Make your changes ready for further review
Tips:
Iteration – If you are using a DIY tool, or briefing an agency partner. A few initial iterations of the search will have a large impact. A couple of changes my remove 80% of the noise. The searches can be further refined, but the gains made will be smaller. It’s good practice to revisit your monitoring brief/searches on a regular basis to ensure optimum performance.
Go solo – while you are in the set-up phase, keep the results within a small team that understands the process. Especially if you are testing alerts or cadence based news digests. Once you are happy with the results and the format, it’s time to introduce the service to a wider audience.
Thursday – review, and work on more complex elements
Check your results – repeat what you did on Wednesday. If results are looking good you may want to move onto more challenging searches such as topic-based searches.
Unlink a brand search topic-based searches are not necessarily designed to capture all possible coverage. What use is a million articles if you have a few minutes a day to read them? It’s important to achieve a relevant sample, of quality content, of a useable size.
A useful approach is to find some examples of coverage that focus on the topic and look for commonly used terminology. You are unlikely to be able to find every possible way the topic can be discussed, so look for the most commonly used phrases. For example, “corporate social responsibility”, “ethical business”, “socially responsible business”.
Tips:
Quality of quantity – When searching for topics, limit the content. Some easy ways to generate high-quality content is to use a key media list, specify headline mentions of the key terms, or specify that article has leverage mentions of the key terms.
Use the content -. Language and topics evolve over time, ensure you are current with the terminology that you may want to add to your searches. Review articles not just to find irrelevant terms to exclude but also to add new relevant terms.
Friday – Final review
Start the day with your daily news digest. Check that you are happy with the format, the time of the morning that it arrives, and the sectioning of content. Make any tweaks that it needs. Over the weekend you will get a couple more examples to ensure it’s business-ready.
Do a final content review. Are most of your searches working as your would expect, focus your time on any problematic ones?

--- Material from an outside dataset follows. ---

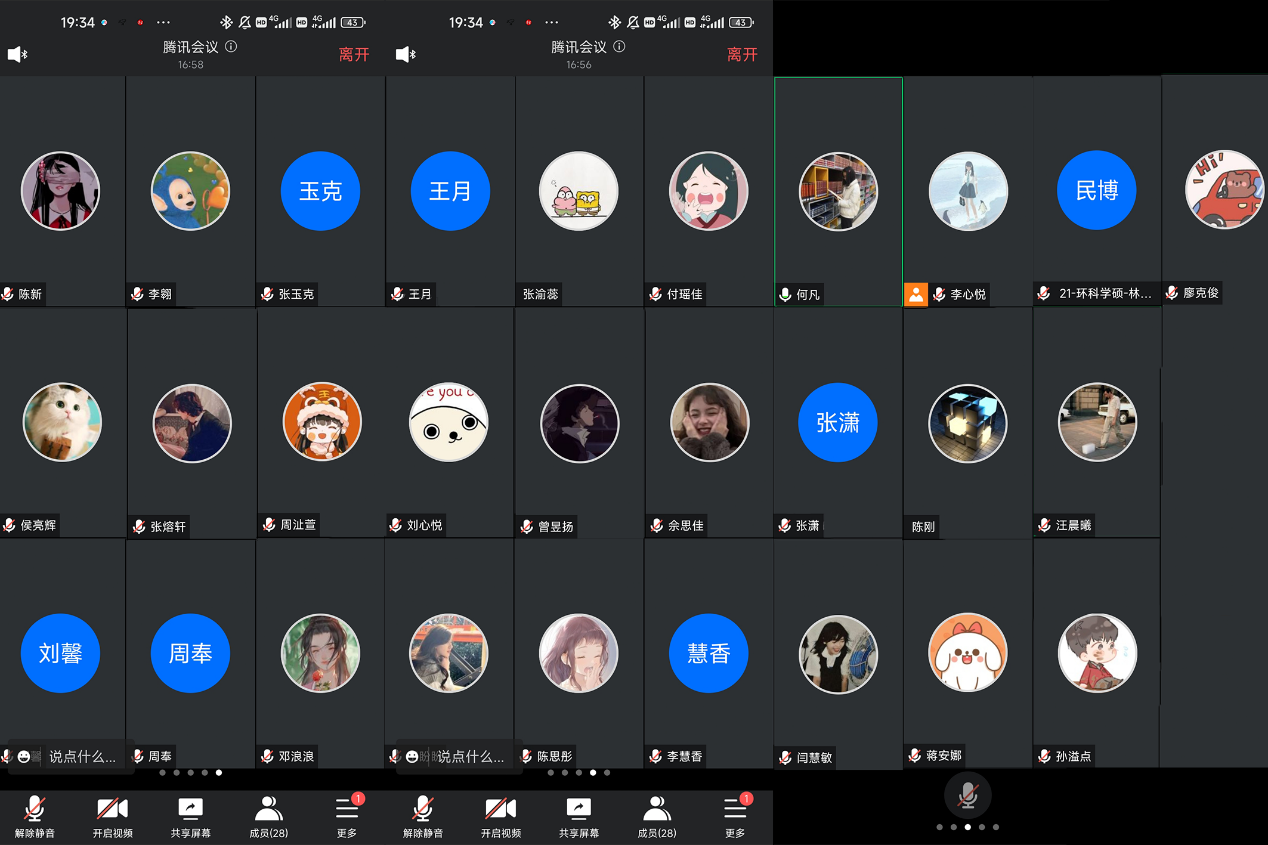Open the 更多 menu in the 16:58 screen
The image size is (1268, 845).
click(347, 816)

Familiarise yourself with any reporting features, metrics, or customisation. Speak to your provider or read the FAQ and ensure you are confident to go live to a wider team or to sign off on your service.
Prep your comms for your stakeholders. It’s important that they are aligned with what you are setting out to achieve and that expectations are met.
In a week, with just 15 minutes a day, you started a media monitoring regime. With an hour and a half of your valuable time invested, you have compiled a baseline service and have a great head start on developing a robust monitoring program.